EXERCISE MATERIAL:
────────────────

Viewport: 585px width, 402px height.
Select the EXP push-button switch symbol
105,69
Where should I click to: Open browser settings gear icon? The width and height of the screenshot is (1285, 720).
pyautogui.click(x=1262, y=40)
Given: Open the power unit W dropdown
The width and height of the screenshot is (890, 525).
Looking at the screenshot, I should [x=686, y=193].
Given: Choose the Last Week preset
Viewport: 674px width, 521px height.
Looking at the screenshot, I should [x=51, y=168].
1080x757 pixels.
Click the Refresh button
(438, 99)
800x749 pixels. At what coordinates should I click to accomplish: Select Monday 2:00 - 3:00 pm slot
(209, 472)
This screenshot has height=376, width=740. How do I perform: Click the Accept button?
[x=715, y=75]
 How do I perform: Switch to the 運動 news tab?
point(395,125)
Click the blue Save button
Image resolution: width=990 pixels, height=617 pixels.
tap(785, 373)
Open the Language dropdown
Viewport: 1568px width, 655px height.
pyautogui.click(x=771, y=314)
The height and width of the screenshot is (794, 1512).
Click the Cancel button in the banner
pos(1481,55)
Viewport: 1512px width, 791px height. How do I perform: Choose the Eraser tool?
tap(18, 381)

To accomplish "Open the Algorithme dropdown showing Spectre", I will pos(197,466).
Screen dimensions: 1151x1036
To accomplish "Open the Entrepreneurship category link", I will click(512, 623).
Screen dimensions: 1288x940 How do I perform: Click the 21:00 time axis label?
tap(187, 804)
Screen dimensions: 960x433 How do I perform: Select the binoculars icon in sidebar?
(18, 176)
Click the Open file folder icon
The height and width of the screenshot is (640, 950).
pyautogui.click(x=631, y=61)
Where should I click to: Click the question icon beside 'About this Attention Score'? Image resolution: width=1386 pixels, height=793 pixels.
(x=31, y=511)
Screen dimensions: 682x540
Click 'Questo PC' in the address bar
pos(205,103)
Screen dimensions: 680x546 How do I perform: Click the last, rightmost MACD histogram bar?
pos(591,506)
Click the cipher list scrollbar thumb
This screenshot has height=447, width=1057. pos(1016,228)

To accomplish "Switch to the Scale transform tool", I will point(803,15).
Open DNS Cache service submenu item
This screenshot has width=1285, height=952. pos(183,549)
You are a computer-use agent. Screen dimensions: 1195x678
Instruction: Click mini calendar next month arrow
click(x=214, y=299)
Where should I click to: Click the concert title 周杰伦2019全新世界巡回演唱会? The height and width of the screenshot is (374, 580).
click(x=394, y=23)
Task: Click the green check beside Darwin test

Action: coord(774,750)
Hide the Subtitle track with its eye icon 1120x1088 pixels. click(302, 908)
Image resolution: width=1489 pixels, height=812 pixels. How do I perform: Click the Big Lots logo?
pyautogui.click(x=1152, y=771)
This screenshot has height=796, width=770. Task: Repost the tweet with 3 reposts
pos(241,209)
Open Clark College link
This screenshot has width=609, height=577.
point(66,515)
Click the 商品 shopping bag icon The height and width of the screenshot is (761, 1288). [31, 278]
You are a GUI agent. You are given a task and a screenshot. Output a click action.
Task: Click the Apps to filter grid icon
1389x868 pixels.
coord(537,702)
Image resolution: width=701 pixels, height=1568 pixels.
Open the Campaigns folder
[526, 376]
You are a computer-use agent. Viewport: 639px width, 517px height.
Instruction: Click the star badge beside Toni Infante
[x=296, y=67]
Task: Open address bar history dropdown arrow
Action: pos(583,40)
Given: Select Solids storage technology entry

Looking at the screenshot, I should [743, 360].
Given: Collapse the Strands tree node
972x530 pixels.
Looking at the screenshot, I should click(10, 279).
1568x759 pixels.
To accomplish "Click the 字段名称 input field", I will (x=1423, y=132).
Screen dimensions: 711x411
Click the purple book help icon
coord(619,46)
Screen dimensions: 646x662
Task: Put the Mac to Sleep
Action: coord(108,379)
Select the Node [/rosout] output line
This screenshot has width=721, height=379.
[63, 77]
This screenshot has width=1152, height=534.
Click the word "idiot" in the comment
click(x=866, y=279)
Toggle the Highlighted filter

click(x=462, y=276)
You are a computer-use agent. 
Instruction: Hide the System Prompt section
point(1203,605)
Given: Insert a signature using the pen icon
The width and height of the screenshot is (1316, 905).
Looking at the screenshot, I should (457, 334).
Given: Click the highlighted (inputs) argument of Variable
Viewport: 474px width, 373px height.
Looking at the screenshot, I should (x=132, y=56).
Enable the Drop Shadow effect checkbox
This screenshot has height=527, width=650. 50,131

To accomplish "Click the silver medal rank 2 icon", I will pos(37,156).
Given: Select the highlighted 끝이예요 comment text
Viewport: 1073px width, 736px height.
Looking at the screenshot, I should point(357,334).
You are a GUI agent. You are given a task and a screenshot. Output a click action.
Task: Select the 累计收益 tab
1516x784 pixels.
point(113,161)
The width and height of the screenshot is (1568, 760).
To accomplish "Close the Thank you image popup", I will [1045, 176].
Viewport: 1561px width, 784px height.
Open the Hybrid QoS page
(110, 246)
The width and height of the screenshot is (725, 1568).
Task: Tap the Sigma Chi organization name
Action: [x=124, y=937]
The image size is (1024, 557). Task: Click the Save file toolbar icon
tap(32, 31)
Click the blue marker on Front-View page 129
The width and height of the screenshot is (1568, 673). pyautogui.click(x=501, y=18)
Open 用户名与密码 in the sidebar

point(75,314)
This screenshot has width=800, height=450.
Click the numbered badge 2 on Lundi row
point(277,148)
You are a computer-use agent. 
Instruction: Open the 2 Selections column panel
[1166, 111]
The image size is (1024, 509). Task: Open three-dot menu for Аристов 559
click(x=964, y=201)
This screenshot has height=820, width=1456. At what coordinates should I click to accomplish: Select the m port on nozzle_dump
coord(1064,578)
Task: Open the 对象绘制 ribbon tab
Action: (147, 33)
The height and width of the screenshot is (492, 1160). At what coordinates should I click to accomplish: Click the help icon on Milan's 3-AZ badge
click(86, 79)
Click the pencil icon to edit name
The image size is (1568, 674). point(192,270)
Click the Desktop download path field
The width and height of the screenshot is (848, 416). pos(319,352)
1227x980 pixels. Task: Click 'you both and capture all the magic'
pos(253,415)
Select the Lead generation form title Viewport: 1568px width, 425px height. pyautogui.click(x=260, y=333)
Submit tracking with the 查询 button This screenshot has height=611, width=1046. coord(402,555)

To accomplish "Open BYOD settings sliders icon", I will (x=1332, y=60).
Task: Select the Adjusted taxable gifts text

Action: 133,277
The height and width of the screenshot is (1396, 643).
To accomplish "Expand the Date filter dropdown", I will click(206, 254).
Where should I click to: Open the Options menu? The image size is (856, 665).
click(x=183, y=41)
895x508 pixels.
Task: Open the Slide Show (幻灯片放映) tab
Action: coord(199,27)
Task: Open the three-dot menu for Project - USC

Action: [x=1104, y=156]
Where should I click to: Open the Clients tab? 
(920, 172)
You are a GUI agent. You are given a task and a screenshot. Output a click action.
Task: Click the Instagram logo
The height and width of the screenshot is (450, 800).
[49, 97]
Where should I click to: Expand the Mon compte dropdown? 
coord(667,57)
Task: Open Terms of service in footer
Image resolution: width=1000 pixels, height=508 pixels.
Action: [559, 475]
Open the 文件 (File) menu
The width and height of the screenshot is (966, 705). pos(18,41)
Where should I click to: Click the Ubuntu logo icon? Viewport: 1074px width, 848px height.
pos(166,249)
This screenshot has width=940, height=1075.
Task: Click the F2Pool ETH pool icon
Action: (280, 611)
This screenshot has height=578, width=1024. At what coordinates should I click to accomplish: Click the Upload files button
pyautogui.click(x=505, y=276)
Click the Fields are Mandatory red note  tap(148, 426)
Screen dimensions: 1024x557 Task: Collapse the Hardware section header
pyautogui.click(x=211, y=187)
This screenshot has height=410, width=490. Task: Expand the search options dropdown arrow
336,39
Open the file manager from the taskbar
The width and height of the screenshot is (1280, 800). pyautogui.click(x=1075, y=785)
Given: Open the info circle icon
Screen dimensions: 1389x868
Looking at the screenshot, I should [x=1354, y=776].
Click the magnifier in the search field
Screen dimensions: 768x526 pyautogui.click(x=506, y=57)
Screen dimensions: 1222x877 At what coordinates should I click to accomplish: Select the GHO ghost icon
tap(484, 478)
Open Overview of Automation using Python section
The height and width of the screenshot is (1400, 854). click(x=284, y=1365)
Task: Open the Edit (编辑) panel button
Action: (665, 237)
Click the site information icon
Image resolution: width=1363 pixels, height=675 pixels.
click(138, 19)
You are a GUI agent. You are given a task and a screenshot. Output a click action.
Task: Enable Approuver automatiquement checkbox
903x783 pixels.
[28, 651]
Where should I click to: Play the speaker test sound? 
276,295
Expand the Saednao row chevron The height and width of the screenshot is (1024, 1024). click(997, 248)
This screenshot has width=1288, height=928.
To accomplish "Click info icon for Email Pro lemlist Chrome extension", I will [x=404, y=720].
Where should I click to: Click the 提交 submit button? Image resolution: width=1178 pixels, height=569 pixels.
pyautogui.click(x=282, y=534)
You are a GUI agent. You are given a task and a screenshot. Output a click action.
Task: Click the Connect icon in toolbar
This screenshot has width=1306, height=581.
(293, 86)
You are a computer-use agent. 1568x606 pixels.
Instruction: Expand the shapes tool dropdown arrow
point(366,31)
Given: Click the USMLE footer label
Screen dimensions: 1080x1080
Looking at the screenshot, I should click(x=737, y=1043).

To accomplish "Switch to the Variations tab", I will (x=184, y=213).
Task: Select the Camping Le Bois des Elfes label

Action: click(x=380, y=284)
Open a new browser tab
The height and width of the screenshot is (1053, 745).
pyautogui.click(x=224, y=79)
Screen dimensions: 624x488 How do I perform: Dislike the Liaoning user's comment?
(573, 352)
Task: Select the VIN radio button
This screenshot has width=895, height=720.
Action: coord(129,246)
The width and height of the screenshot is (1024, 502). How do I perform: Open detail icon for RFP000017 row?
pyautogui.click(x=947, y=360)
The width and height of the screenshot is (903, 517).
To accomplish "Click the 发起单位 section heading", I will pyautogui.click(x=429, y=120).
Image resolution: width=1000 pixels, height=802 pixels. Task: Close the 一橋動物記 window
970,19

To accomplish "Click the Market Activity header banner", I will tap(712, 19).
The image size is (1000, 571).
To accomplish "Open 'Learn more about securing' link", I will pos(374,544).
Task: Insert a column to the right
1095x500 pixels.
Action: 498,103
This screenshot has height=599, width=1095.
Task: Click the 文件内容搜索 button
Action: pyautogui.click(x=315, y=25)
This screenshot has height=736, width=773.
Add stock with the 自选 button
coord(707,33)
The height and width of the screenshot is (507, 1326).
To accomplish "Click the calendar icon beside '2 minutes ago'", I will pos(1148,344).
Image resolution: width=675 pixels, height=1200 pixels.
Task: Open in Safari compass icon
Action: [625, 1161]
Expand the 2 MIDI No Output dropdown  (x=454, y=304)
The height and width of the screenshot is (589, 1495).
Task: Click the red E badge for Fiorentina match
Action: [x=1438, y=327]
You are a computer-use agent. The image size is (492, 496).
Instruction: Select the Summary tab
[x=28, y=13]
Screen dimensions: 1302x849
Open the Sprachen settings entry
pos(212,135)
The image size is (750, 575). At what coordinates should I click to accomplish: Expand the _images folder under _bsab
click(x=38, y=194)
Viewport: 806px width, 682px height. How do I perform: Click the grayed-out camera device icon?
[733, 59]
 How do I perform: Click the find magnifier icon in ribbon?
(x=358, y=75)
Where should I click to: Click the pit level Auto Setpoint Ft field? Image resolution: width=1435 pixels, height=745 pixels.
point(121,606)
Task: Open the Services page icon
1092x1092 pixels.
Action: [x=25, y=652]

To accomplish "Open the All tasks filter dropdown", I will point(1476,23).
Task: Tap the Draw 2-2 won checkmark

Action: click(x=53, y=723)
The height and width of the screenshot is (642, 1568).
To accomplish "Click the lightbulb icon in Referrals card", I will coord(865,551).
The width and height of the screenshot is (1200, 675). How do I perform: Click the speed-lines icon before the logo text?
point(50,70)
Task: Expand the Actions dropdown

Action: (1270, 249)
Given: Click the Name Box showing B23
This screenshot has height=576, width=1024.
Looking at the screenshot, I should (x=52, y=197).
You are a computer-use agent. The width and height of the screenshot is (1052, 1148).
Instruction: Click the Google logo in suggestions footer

────────────────

PROBLEM DETAILS: The exercise is to copy out every line above that has the word "link" in it.

RESULT:
To accomplish "Open the Entrepreneurship category link", I will click(512, 623).
Open Clark College link
To accomplish "Open 'Learn more about securing' link", I will pos(374,544).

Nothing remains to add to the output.